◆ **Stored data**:
--------

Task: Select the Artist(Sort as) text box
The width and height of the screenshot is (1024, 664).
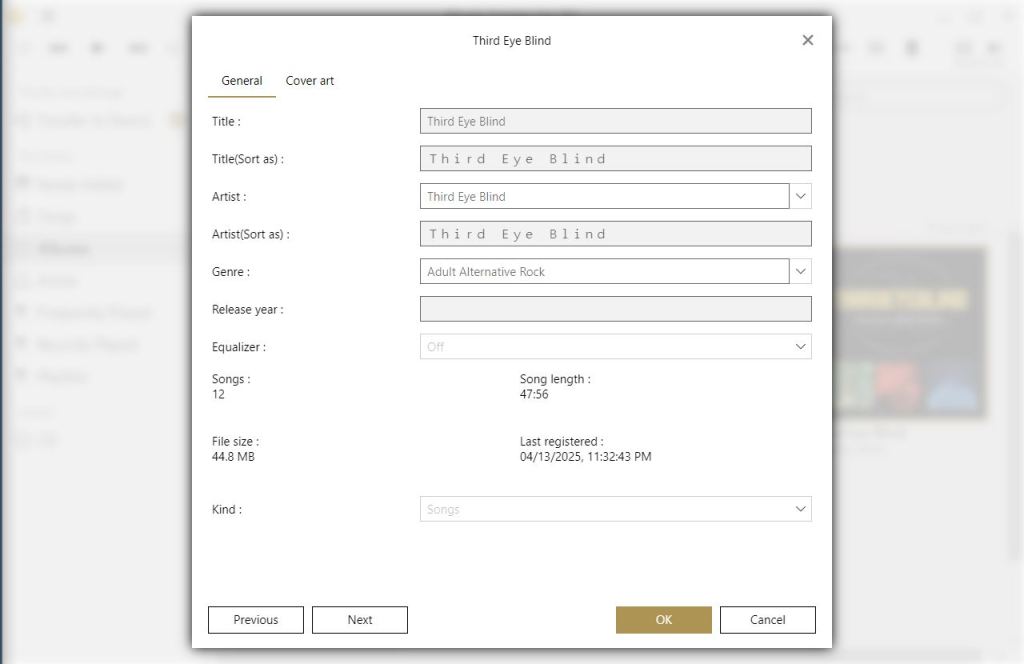Action: (615, 234)
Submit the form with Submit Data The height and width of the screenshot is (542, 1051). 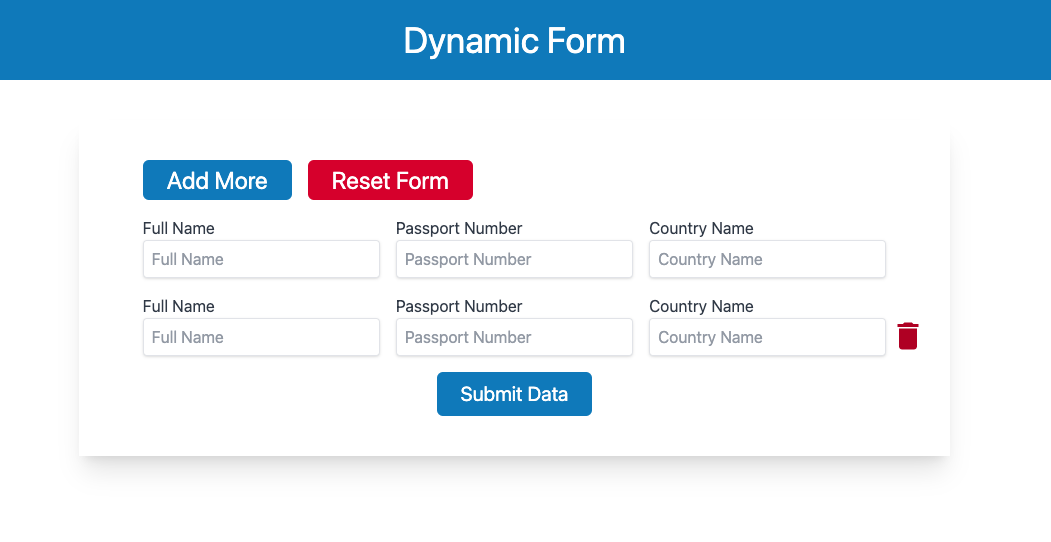point(514,394)
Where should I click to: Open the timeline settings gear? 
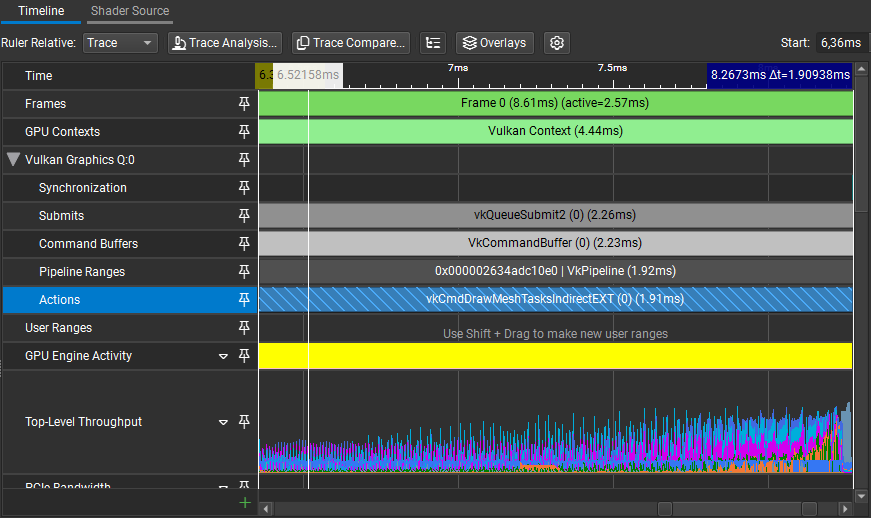pos(558,43)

--------

◆ **EXERCISE AIM**:
Your answer must be exactly the lines from the one with "Where should I" through the last line of the entries, both included, with no pictures; please add nothing else.

◆ **ANSWER TO THIS EXERCISE**:
Where should I click to: Open the timeline settings gear? 
pos(558,43)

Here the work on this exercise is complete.